> Required work
Return the lines below exactly, starting with the line that contains "This screenshot has height=359, width=708." and stopping after the last line.

(Collected data entries)
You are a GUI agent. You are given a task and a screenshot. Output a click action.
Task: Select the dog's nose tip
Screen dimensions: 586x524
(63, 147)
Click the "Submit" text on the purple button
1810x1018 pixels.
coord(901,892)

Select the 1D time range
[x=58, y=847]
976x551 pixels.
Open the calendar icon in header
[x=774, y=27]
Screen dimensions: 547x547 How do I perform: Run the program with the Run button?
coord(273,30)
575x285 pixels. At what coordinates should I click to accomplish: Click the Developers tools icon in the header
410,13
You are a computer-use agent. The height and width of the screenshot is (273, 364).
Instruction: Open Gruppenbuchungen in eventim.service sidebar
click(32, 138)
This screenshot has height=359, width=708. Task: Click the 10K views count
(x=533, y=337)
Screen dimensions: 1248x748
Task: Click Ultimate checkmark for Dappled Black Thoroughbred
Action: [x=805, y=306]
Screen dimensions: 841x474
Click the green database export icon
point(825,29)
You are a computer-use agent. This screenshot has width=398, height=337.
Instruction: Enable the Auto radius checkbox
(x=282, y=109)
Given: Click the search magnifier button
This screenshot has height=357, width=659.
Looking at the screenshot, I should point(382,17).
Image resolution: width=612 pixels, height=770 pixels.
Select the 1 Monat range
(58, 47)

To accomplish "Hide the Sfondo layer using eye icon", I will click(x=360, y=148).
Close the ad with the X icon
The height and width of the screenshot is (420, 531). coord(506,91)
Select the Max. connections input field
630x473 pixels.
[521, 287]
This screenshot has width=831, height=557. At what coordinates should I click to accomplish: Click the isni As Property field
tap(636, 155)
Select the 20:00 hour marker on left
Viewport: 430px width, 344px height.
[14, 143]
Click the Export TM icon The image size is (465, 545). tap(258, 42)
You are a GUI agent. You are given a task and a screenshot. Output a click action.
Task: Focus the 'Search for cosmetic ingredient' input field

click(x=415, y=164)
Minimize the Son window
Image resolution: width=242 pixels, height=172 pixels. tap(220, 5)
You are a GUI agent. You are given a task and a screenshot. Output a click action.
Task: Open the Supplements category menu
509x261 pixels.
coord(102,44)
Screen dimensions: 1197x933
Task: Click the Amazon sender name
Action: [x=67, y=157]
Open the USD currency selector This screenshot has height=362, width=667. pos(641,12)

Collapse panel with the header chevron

> Result of this task
This screenshot has height=359, width=708. Task: Click the 10K views count
(x=533, y=337)
Screen dimensions: 1248x748
Task: Click Ultimate checkmark for Dappled Black Thoroughbred
Action: [x=805, y=306]
Screen dimensions: 841x474
Click the green database export icon
point(825,29)
You are a computer-use agent. This screenshot has width=398, height=337.
Instruction: Enable the Auto radius checkbox
(x=282, y=109)
Given: Click the search magnifier button
This screenshot has height=357, width=659.
Looking at the screenshot, I should point(382,17).
Image resolution: width=612 pixels, height=770 pixels.
Select the 1 Monat range
(58, 47)

To accomplish "Hide the Sfondo layer using eye icon", I will click(x=360, y=148).
Close the ad with the X icon
The height and width of the screenshot is (420, 531). coord(506,91)
Select the Max. connections input field
630x473 pixels.
[521, 287]
This screenshot has width=831, height=557. At what coordinates should I click to accomplish: Click the isni As Property field
tap(636, 155)
Select the 20:00 hour marker on left
Viewport: 430px width, 344px height.
[14, 143]
Click the Export TM icon The image size is (465, 545). tap(258, 42)
You are a GUI agent. You are given a task and a screenshot. Output a click action.
Task: Focus the 'Search for cosmetic ingredient' input field

click(x=415, y=164)
Minimize the Son window
Image resolution: width=242 pixels, height=172 pixels. tap(220, 5)
You are a GUI agent. You are given a task and a screenshot. Output a click action.
Task: Open the Supplements category menu
509x261 pixels.
coord(102,44)
Screen dimensions: 1197x933
Task: Click the Amazon sender name
Action: [x=67, y=157]
Open the USD currency selector This screenshot has height=362, width=667. pos(641,12)

Collapse panel with the header chevron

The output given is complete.